The CFPB recently posted to its website a petition filed by CheckSmart Financial Company to modify or set aside a civil investigative demand it received from the Bureau.
According to the petition, the CID was issued in connection with a nonpublic investigation launched by the CFPB “to determine whether payday lenders, check cashers, their affiliates, or other unnamed persons have been or are engaging in unlawful acts or practices in connection with the origination of payday loans and the cashing of payday loan proceeds” in violation of the Consumer Financial Protection Act. The petition challenges the CID on various grounds, including that it (1) is overbroad because it seeks information unrelated to originating payday loans and cashing proceeds checks, (2) fails to adequately identify the nature of the conduct under investigation, and (3) demands materials pre-dating the Dodd-Frank Act.
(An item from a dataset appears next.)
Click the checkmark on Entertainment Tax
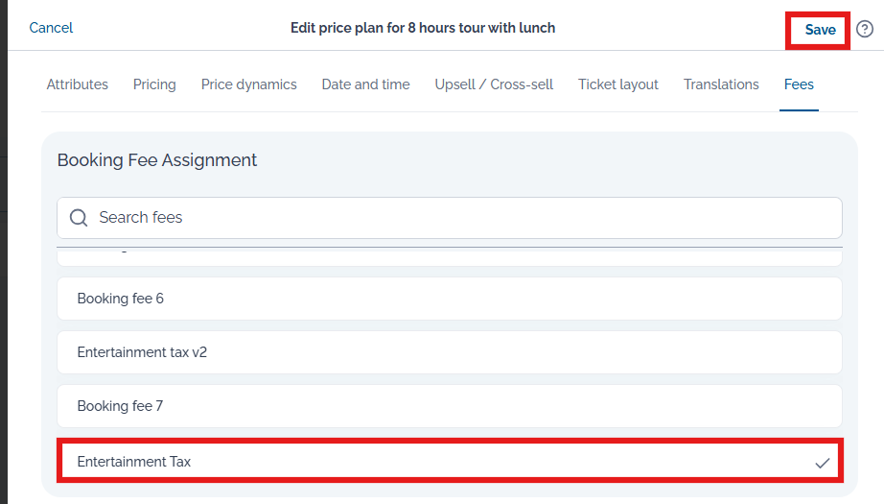884x504 pixels. click(822, 463)
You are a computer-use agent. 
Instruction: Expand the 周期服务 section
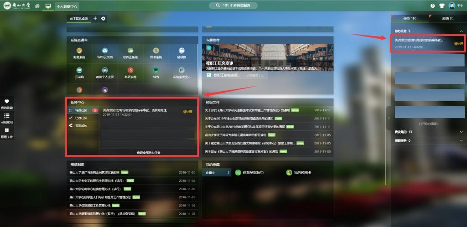[x=461, y=140]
The CFPB’s rule relating to investigations (12 C.F.R. Section 1080.6(g)) provides that “[a]ll such petitions [to set aside CIDs] and the Director’s orders in response to those petitions are part of the public records of the Bureau unless the Bureau determines otherwise for good cause shown.” The Bureau does not appear to have a consistent practice as to when it makes petitions to set aside CIDs public. Although it has made CheckSmart’s petition public in advance of issuing an order ruling on the petition, it has waited to make other petitions public until it issued its rulings on the petitions.